Buchstaben aus Styropor zeigen das Wort 'DIY' (Quelle: BaumarktManager)
Do it yourself hatte zuletzt Hochkonjunktur. (Quelle: BaumarktManager)

Handel

06. December 2021 | Teilen auf:

Baumärkte hoffen auf bessere Umsätze in 2022

Angesichts von Lockdown, miesem Sommerwetter und Lieferproblemen können Deutschlands Baumärkte 2021 nicht an die Erfolge des Vorjahres anknüpfen. Per Ende September sanken die Umsätze um 11 Prozent auf rund 15,4 Milliarden Euro. Einzelne Unternehmen schneiden besser ab.
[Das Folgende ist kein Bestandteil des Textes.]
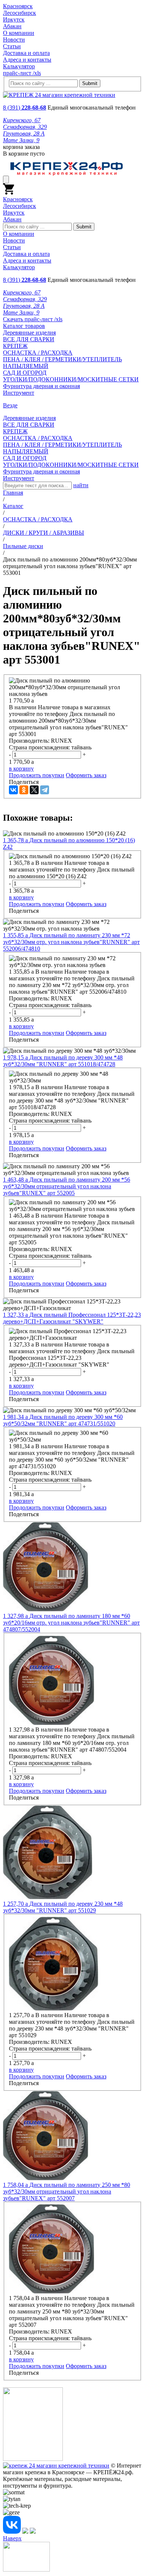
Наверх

Das Jahr 2021 ist so gut wie gelaufen. Die wenigen Tage, die noch bis Silvester bleiben, werden sich in der Bilanz der deutschen Baumarktbranche nicht mehr großartig positiv bemerkbar machen. Unter dem Strich steht ein deutliches Minus, das allerdings weniger wehtut, wenn man die aktuellen Werte nicht mit denen des von Sondereffekten geprägten Vorjahres vergleicht, sondern mit den Zahlen des Vor-Corona-Jahres 2019. Branchenanalyst Klaus Peter Teipel hatte jüngst bereits daraufhin gewiesen, dass – der DIY-Boom 2020 ausgeblendet – die Baumärkte sich auf einem normalen Wachstumskurs bewegen. Darüber hinaus ist zu beachten, dass die Branchenentwicklung nicht die Entwicklung einzelner Unternehmen widerspiegelt.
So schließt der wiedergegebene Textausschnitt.